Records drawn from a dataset
┌──

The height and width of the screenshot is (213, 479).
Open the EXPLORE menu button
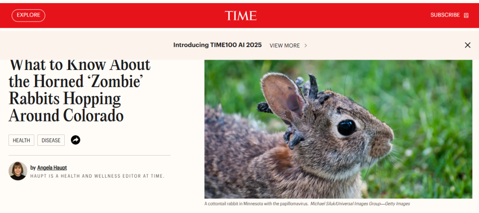tap(28, 15)
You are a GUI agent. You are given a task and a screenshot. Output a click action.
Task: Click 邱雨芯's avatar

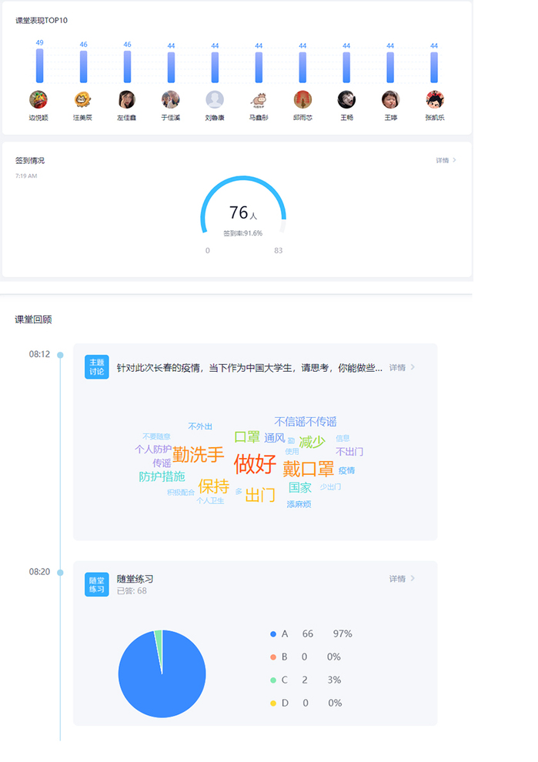(x=302, y=99)
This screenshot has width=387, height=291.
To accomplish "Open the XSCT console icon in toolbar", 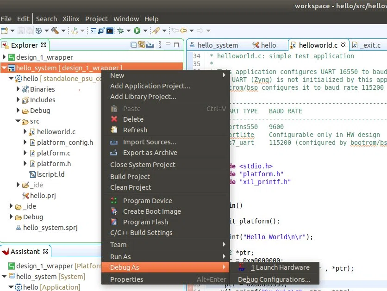I will click(x=93, y=31).
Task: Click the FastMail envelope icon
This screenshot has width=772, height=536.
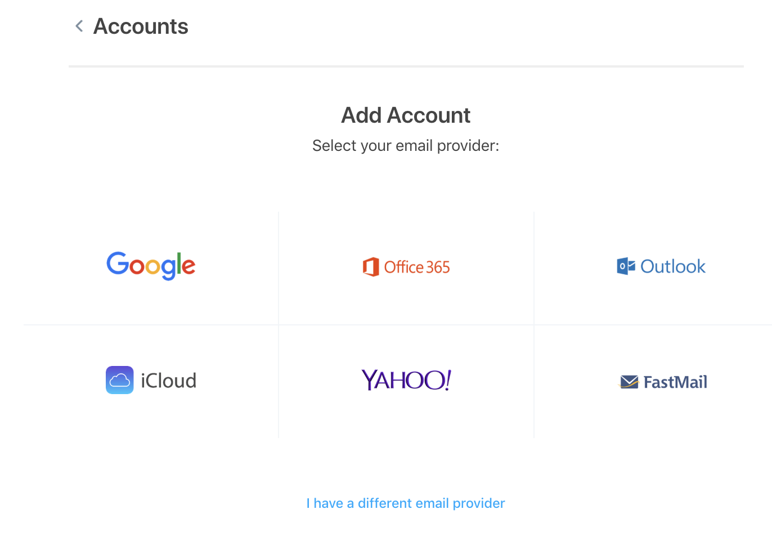Action: coord(629,382)
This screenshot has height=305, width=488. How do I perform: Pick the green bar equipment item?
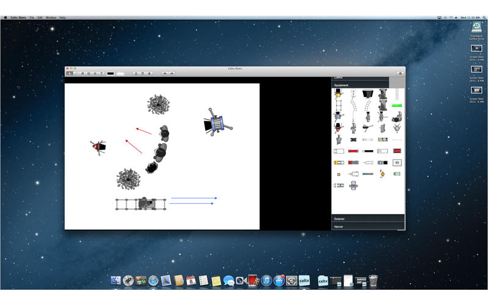click(397, 106)
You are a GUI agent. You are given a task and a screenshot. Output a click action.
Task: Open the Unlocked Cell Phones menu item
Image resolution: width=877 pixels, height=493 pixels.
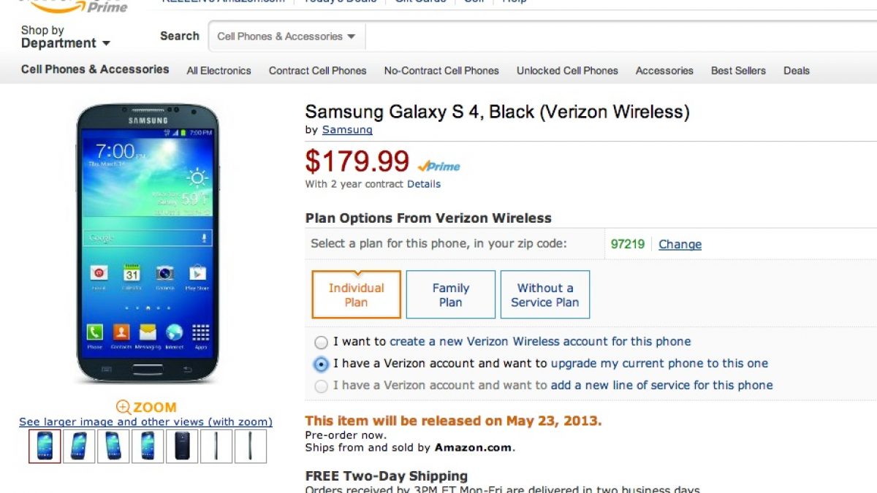click(567, 71)
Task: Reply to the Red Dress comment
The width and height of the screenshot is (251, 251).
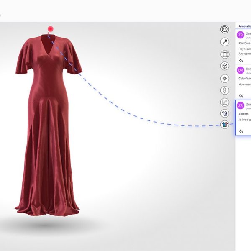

└──

INSTRUCTIONS FOR THE TASK
The answer must be the lines above from the line that contains "Task: Reply to the Red Dress comment" to the final line of the data, word for word, with no pictures.

YOUR SOLUTION
Task: Reply to the Red Dress comment
The width and height of the screenshot is (251, 251).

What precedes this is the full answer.